Freeman's mall gets high marks from tenants for retail mix and service. Industry watchers say family-run malls typically watch such things more carefully than institutionally run malls.

"It's one of the premier malls on the West Coast," says Tom Bosch, Eddie Bauer's senior vice president for stores, which has several stores in Bellevue Square. "We're very pleased with the management of that mall."

So is Seattle-based Boston Sox, which faced a retailers' nightmare - having to relocate or close temporarily - during the recent mall renovation. Boston Sox ended up moving several times, but Bellevue Square went out of its way to ease the transition, even offering a much larger, temporary site for the same rent.

In an industry dominated by national chains, Bellevue Square is known as a mall where local retailers are welcome. According to Freeman, 48 percent of his tenants are local retailers, compared with a national average of about 12 percent.

"A lot of landlords will throw out their local tenant" if a national chain wants space, says Jim Bieri, president of Bieri & Associates, a Detroit-based tenant consulting firm. But in at least one instance, Bieri recalls, "Kemper kept the local."

Some worry that Bellevue Square's gain is Seattle's loss. Not really, says Mance.

In fact, Bellevue's renovation helps Seattle, because national retailers generally find that expansion into a new market requires at least two stores to make sense. Before the renovation, Mance says, many national retailers who wanted to come into this area couldn't find space in either Seattle or Bellevue. Now, at least, they have a toehold - and a stronger reason to locate another store here.

True, he says, if a chain in Seattle locates a branch in Bellevue Square, customers may initially shop there, and sales at the older store may drop 10 percent or 15 percent.

"But it always springs back," Mance says. Both markets remain strong, but they're different. Seattle draws the tourists, grabs the attention and still owns the more nationally prominent address.

"They don't shoot movies in Bellevue," he says.

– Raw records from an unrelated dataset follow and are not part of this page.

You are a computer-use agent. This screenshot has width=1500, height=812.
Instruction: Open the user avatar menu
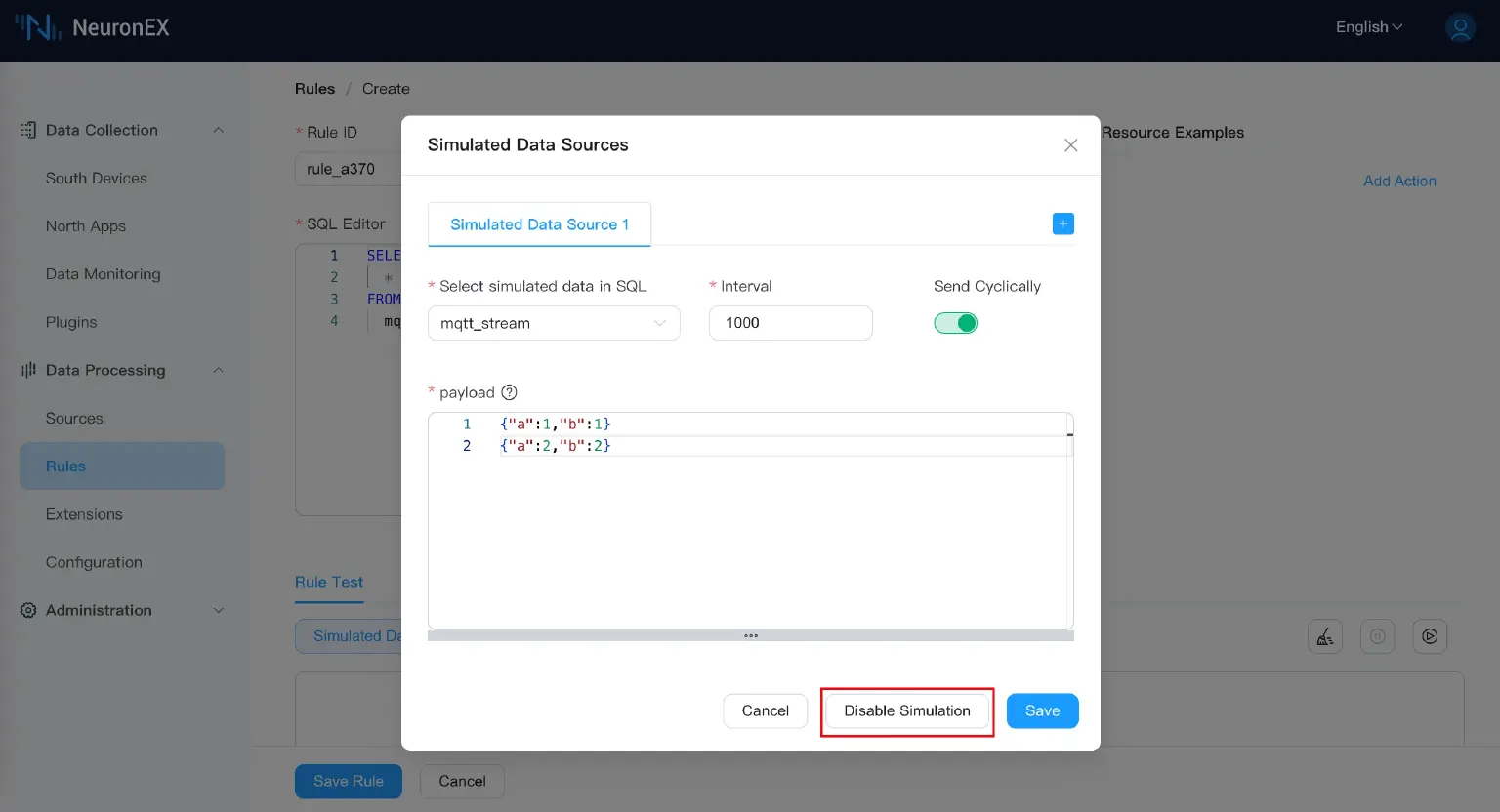(1460, 27)
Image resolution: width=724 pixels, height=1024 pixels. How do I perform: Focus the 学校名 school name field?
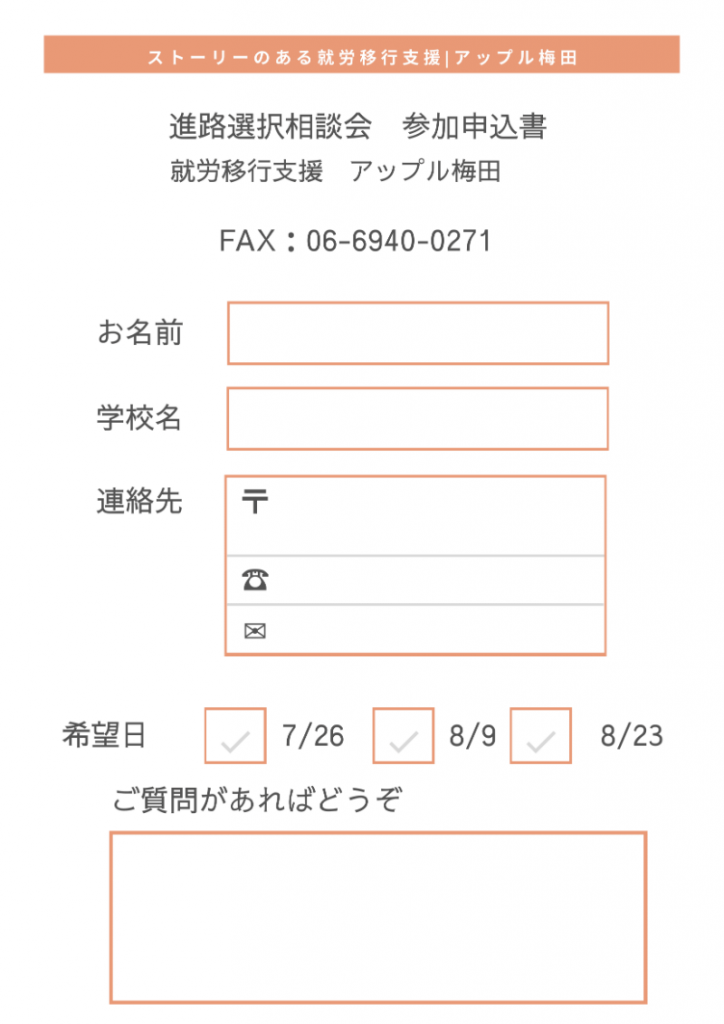(418, 419)
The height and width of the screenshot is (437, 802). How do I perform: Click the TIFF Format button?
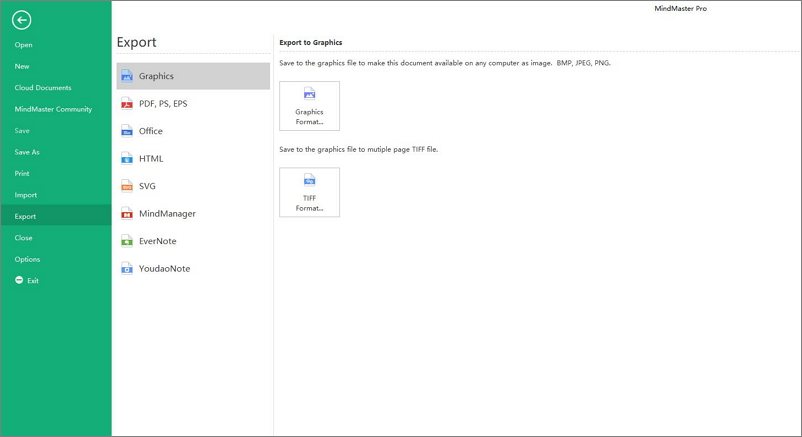click(x=309, y=192)
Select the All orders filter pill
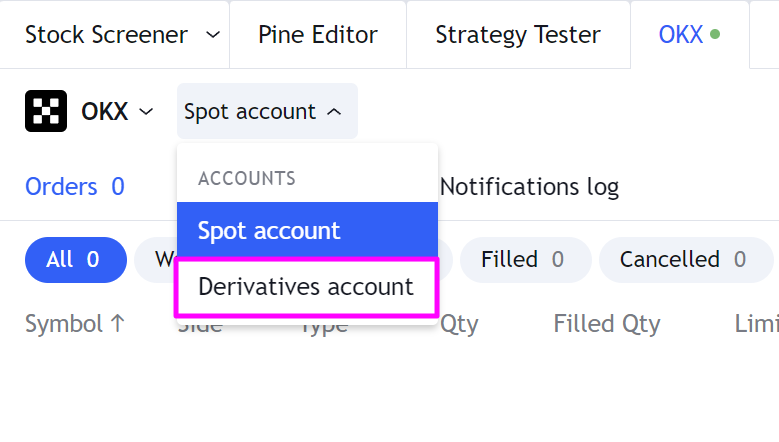779x442 pixels. point(74,260)
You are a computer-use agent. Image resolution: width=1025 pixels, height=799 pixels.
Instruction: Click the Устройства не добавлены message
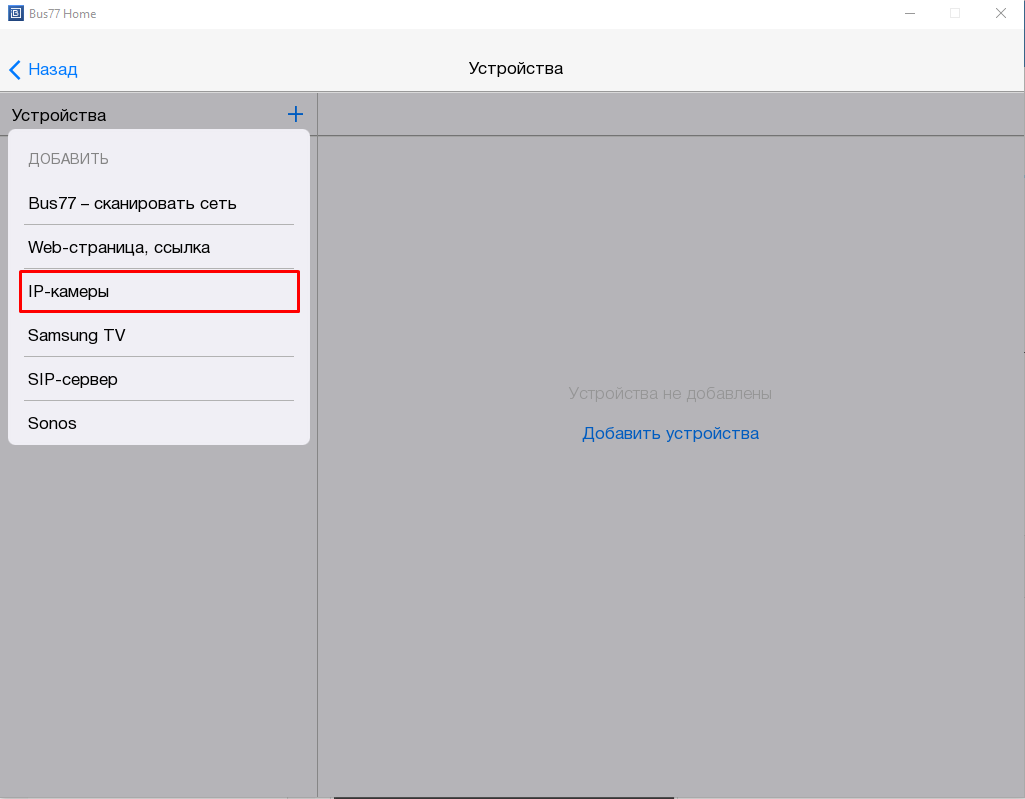pyautogui.click(x=670, y=393)

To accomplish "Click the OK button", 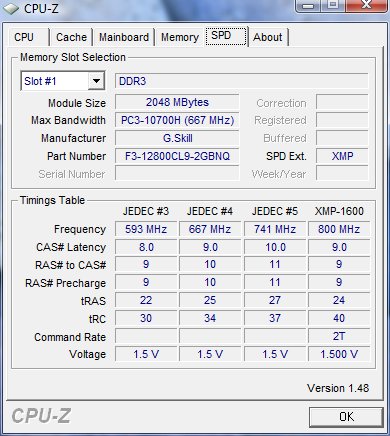I will (x=346, y=417).
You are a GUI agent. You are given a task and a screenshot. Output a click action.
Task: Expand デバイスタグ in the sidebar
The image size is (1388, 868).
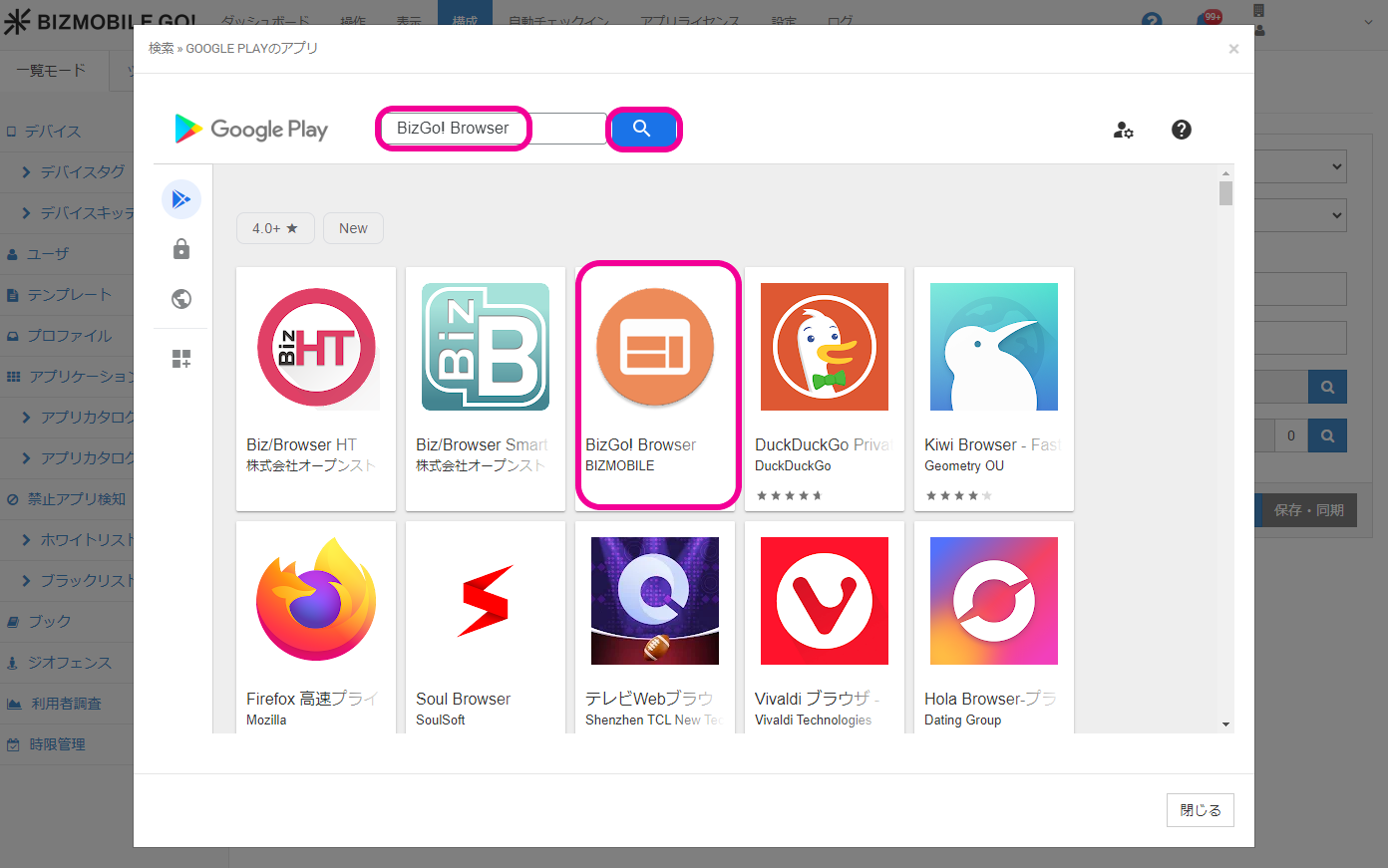pos(80,172)
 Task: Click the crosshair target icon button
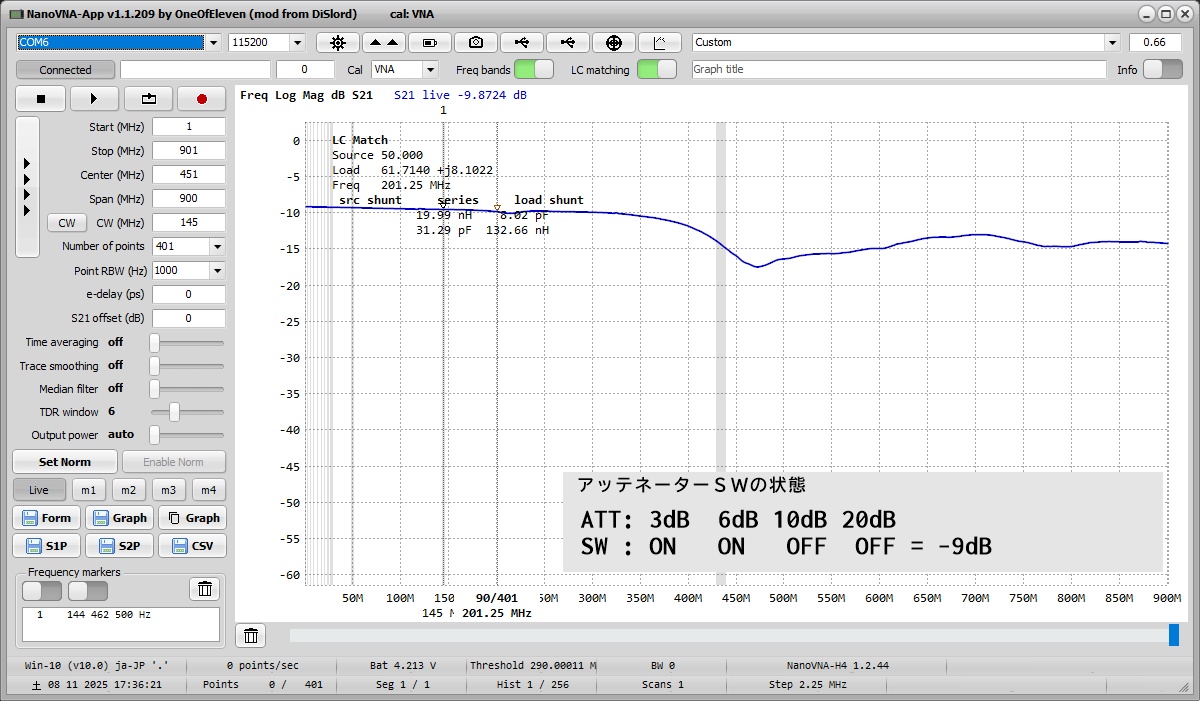(x=614, y=42)
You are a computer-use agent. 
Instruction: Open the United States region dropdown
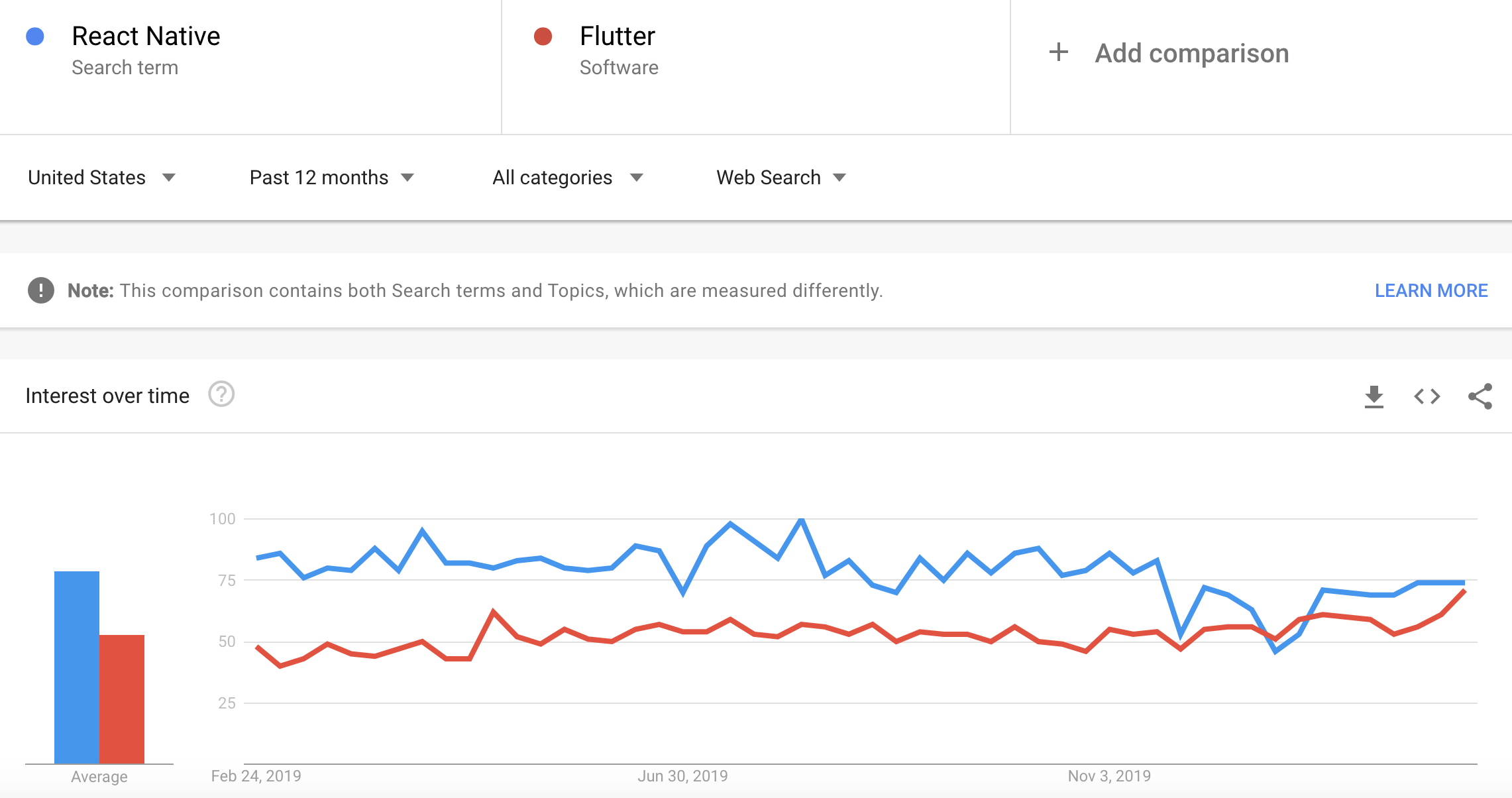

Strolling past the new Aveda Esthetique cosmetics shop, Freeman acknowledges as much. When Aveda lists its store locations around the world, he notes, the company doesn't name Bellevue Square. It claims its address as "Seattle."

At some point in the future, Bellevue Square may emerge from Seattle's shadow in the eyes of the nation's shoppers. The upcoming $30 million addition will help.

Freeman all but chortles as he recalls how all the experts told him that the area where the expansion will go - between a parking garage and the street, at the intersection of Northeast Eighth Street and Bellevue Way - was "useless space," suitable only for parking and shrubs.

And he obviously relishes his next experiment.

Both of the new stores in the planned expansion, plus a restaurant and a third tenant, will not open to the mall. They will not even be accessible from the mall without going through the garage. Instead, they'll open directly onto the street, just like a city downtown.

Radical? For malls like his, absolutely.

But given Freeman's track record, he may end up leading the parade, predicts Mance.

"He's going to write some new rules," says Mance, "and I think you're going to find other retailers are going to be following those rules."